:: Requirement ::
Find every line in the material below with the string "agent" and state how many there are, with no other text.

:: Exercise inputs ::
- - - -
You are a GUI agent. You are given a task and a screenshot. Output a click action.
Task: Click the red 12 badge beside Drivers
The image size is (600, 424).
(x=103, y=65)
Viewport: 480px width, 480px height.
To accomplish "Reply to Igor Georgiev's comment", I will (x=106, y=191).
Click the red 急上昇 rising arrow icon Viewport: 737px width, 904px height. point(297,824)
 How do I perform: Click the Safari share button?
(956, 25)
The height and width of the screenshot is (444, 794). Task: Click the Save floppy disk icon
- - - -
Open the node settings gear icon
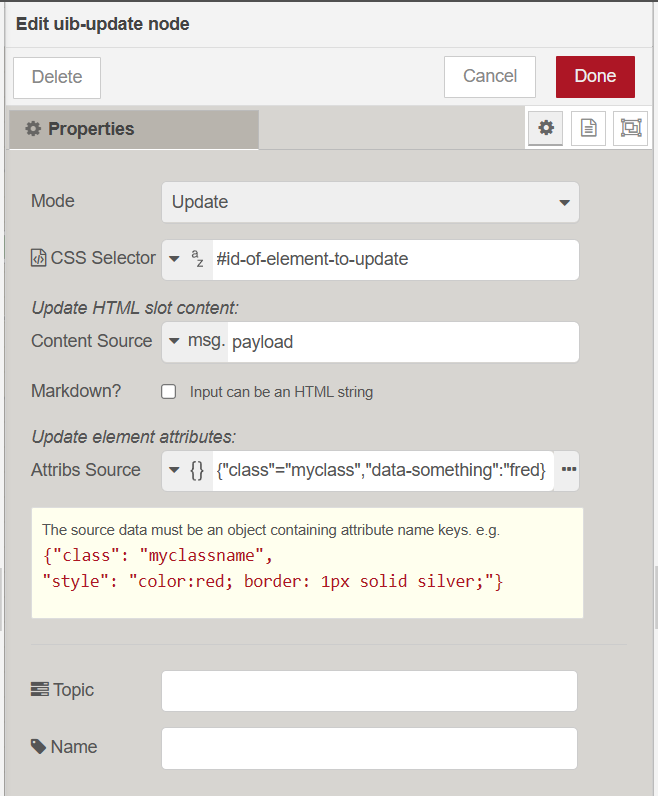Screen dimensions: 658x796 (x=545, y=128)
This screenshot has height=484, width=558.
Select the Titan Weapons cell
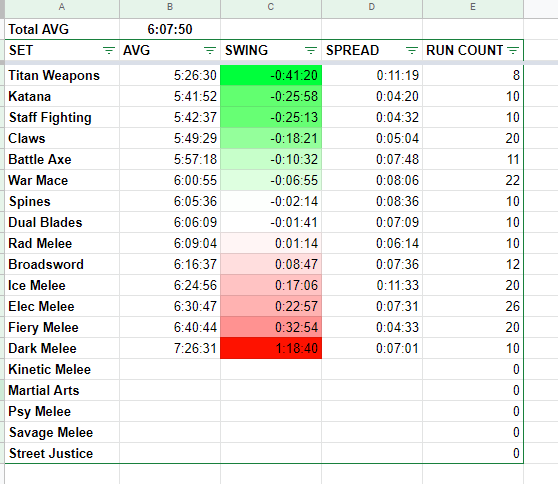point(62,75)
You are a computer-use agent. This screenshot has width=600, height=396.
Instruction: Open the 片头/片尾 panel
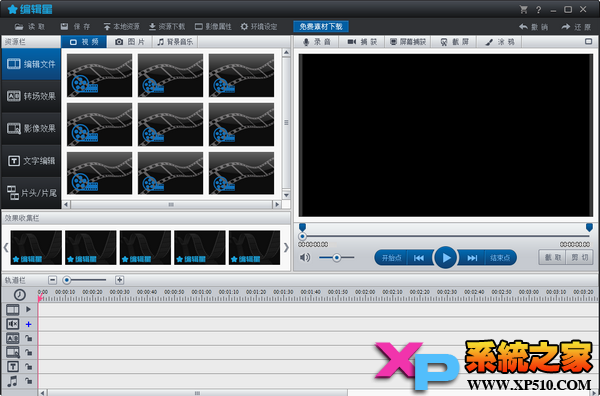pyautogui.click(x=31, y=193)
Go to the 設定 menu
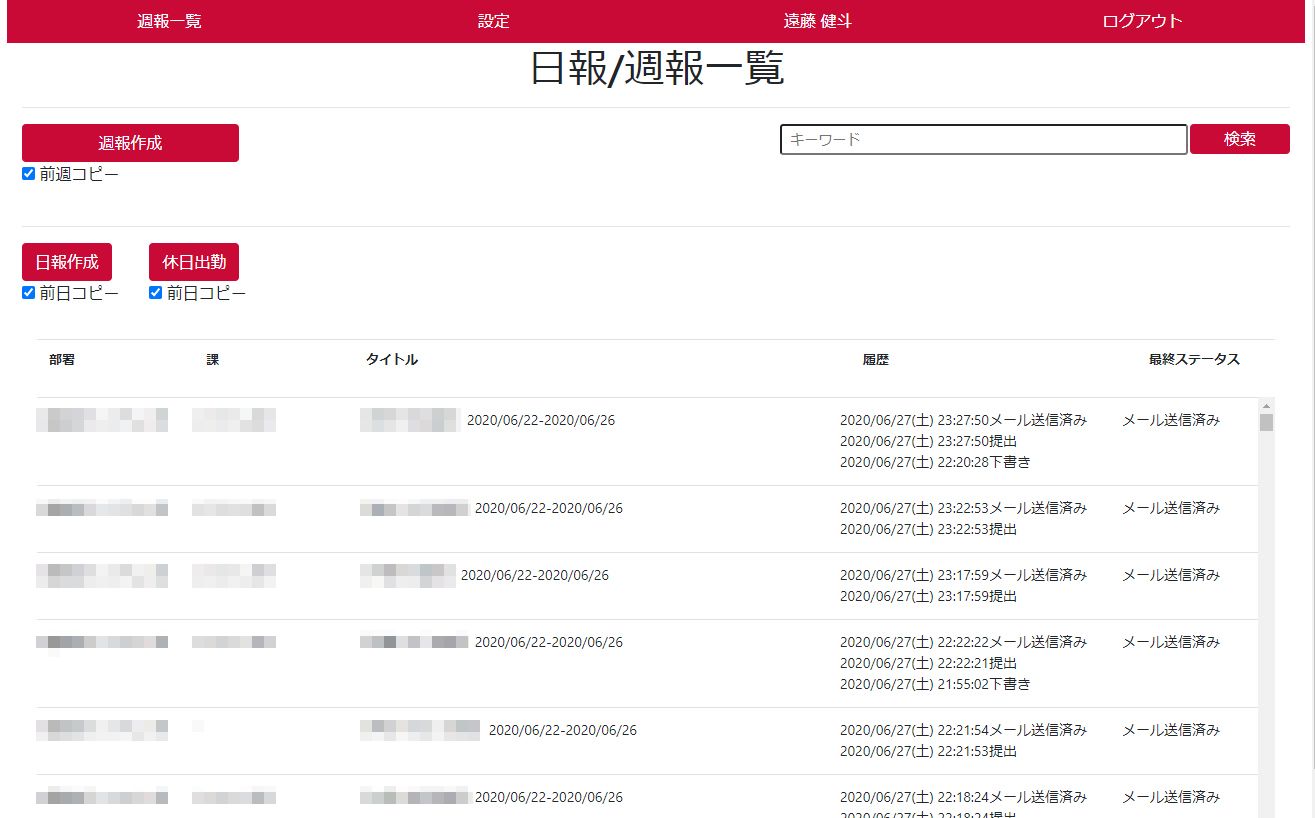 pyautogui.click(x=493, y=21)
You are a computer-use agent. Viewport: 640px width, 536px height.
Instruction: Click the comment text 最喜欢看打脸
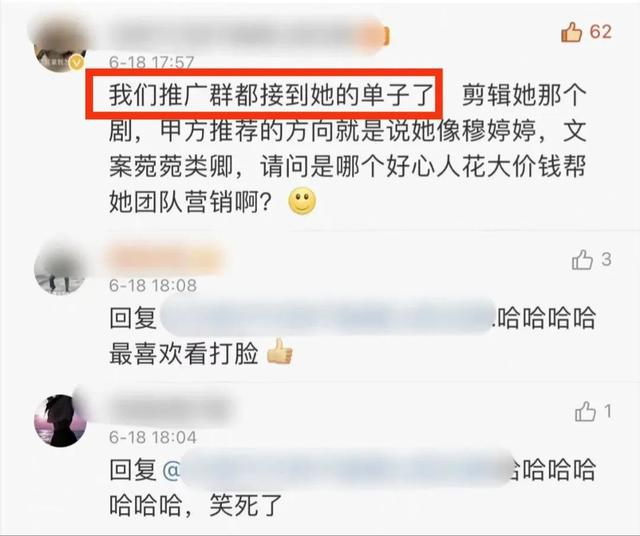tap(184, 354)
- - - -
:: Output below ::
3